SUPPLIED ENTRIES:
*****

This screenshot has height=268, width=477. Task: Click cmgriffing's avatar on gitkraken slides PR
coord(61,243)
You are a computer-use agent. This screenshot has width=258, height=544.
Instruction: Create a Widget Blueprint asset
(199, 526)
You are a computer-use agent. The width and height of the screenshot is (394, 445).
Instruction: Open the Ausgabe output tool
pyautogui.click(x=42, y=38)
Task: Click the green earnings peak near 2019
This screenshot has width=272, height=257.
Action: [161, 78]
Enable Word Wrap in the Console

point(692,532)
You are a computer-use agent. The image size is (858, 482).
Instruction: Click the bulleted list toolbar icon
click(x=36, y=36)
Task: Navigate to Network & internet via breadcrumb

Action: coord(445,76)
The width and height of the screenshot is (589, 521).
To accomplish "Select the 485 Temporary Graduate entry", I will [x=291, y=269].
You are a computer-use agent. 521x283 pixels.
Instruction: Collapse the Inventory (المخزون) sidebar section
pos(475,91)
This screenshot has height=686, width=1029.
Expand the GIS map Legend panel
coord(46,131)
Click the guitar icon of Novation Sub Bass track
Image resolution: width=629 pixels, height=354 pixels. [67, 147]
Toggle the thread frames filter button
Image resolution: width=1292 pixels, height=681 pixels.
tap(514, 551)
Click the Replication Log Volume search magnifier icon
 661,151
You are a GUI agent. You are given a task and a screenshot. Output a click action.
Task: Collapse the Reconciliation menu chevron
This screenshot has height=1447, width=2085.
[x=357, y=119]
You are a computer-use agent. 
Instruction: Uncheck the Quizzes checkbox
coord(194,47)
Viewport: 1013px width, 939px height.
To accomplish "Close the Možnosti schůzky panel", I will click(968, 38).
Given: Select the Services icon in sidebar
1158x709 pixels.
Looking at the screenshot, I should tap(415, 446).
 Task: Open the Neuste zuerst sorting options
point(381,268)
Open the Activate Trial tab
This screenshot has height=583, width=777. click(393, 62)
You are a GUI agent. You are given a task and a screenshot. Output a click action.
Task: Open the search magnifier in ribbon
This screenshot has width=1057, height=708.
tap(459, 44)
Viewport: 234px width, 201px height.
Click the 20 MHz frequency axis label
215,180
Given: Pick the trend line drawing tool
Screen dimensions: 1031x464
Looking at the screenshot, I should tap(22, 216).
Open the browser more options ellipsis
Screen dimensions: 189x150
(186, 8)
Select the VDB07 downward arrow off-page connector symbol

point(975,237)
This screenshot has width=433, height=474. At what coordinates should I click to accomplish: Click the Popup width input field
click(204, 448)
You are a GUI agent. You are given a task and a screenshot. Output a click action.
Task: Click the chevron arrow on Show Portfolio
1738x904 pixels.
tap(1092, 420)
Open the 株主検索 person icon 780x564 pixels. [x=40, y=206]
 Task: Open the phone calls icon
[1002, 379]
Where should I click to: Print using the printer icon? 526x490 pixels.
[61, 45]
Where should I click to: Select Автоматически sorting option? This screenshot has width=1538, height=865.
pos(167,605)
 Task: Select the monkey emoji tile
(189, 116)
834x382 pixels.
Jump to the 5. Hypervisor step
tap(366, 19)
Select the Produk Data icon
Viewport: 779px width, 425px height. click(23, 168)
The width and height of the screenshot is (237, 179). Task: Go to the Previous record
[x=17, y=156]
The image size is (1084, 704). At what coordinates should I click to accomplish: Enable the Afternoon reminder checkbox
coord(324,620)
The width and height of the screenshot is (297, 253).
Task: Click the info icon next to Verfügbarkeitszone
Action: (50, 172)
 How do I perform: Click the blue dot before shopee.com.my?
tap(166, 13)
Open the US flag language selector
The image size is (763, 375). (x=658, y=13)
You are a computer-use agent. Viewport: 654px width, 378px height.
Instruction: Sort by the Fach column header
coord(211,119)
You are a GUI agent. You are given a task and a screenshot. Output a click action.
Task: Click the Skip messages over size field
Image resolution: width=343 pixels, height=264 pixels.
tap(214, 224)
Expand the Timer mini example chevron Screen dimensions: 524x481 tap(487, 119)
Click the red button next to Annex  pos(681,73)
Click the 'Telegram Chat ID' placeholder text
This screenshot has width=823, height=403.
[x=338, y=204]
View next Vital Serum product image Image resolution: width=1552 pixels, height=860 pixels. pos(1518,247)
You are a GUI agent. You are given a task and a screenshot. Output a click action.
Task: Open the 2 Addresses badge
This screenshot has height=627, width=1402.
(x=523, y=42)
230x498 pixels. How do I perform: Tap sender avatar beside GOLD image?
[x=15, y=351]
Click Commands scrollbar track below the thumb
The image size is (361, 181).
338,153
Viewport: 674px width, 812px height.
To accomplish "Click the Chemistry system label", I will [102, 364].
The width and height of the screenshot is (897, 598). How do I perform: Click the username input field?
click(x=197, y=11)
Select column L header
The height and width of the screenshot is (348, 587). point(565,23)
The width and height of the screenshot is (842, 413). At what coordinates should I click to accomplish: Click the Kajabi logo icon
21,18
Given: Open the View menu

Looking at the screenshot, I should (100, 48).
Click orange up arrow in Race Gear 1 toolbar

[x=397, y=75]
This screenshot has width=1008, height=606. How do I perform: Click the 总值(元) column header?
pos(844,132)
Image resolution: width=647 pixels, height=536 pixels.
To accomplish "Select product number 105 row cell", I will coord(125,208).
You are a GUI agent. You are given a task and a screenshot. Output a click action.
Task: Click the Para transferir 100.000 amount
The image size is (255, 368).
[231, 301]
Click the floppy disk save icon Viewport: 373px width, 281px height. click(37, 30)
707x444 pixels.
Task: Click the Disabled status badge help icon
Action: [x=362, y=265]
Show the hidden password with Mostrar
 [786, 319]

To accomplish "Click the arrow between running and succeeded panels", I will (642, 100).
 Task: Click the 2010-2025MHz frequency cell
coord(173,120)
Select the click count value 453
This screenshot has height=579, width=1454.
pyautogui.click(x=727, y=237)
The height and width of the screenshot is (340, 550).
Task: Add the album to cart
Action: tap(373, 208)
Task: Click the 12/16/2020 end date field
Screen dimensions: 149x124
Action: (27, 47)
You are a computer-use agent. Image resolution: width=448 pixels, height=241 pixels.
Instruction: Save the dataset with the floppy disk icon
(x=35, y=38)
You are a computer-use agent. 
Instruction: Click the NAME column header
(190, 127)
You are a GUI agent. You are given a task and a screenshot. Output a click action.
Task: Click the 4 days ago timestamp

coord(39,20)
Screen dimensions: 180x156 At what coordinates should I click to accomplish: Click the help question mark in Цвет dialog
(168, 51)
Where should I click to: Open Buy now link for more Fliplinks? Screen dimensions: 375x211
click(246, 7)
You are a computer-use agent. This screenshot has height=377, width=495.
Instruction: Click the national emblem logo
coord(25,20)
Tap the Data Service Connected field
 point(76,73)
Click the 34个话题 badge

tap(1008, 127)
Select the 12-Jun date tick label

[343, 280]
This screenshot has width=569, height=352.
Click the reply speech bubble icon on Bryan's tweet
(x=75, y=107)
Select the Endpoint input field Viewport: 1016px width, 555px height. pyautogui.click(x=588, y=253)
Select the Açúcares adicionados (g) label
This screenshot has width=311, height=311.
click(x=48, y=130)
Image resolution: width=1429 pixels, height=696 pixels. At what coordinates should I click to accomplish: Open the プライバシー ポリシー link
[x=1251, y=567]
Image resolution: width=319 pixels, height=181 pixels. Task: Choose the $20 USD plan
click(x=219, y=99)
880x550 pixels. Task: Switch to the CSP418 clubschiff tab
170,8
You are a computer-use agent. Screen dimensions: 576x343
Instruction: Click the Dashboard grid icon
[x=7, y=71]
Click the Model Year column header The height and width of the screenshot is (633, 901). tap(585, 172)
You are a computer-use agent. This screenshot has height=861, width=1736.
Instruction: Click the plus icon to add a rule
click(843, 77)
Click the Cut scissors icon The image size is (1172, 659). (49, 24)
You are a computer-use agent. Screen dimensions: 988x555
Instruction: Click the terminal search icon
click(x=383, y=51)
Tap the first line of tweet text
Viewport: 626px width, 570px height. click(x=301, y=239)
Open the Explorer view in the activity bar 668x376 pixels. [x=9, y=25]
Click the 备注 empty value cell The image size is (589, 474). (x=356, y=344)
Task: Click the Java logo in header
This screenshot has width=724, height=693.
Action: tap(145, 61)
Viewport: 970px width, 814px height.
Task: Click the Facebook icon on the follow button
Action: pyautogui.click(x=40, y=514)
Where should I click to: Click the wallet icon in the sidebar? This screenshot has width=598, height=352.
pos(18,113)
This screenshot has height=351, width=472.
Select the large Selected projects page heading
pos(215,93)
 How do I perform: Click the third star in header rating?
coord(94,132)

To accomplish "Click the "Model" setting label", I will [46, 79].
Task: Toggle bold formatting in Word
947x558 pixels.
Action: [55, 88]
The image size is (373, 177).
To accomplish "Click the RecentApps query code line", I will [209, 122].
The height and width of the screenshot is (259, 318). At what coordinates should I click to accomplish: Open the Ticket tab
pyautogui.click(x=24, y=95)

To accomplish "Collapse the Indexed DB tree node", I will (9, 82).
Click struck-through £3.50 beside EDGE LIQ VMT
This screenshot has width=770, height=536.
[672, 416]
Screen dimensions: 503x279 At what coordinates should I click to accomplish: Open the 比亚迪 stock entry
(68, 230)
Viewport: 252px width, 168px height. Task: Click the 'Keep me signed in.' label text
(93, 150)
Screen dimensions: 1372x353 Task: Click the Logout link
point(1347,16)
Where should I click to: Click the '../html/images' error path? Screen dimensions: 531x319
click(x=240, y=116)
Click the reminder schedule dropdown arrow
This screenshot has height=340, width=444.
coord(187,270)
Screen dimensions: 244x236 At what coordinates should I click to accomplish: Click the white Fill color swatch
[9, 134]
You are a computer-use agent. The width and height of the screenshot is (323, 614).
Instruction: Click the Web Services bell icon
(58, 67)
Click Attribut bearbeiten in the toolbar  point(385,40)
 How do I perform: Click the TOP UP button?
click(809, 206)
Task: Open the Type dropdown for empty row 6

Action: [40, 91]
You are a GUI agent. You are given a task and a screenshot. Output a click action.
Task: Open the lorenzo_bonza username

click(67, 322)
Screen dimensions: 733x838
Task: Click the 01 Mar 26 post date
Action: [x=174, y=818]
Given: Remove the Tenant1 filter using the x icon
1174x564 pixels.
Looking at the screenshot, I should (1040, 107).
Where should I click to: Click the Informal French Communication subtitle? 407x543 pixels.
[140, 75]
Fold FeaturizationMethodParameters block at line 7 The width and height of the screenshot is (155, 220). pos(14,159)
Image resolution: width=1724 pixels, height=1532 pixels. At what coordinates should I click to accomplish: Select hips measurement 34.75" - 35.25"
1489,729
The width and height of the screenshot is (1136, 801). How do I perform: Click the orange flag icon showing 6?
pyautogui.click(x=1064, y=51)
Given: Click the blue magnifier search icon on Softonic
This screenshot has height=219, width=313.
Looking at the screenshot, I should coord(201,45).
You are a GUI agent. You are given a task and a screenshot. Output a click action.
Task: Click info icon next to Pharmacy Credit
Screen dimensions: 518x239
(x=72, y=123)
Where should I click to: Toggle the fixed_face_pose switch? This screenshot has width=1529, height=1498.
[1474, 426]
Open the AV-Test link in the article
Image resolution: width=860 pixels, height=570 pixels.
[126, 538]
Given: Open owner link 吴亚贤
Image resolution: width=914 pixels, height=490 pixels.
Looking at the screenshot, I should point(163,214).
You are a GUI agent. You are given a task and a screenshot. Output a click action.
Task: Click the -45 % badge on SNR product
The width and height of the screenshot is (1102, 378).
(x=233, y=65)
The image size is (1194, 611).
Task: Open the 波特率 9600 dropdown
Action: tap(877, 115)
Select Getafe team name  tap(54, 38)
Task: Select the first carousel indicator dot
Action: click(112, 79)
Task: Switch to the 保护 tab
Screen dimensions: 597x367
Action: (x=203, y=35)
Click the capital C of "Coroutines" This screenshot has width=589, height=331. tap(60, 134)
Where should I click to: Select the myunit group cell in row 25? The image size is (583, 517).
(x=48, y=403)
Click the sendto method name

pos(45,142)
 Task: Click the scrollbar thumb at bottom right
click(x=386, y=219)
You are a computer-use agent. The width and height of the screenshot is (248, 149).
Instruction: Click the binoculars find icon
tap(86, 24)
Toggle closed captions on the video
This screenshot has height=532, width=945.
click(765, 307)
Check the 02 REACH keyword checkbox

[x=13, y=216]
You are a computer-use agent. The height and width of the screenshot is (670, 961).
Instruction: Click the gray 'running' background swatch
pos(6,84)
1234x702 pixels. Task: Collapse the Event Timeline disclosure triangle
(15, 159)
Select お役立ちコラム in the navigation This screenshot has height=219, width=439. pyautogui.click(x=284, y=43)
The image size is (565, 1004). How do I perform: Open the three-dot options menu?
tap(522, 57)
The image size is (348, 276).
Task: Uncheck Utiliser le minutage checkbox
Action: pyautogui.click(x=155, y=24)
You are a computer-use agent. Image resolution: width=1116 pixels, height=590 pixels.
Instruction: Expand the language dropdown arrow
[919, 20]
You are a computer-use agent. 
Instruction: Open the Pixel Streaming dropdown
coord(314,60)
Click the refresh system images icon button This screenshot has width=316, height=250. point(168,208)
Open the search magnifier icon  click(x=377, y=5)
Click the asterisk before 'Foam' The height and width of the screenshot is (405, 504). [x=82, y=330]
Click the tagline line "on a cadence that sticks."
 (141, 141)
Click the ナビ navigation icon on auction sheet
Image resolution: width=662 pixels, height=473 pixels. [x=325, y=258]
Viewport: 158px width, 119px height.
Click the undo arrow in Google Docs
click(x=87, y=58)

*****

WORK REQUIRED: Return, unchanged, the run of lines above that opens with the line containing "Tap the first line of tweet text" and closes with the line containing "Task: Click the Java logo in header". Include both.

ANSWER BOX:
Tap the first line of tweet text
Viewport: 626px width, 570px height. click(x=301, y=239)
Open the Explorer view in the activity bar 668x376 pixels. [x=9, y=25]
Click the 备注 empty value cell The image size is (589, 474). (x=356, y=344)
Task: Click the Java logo in header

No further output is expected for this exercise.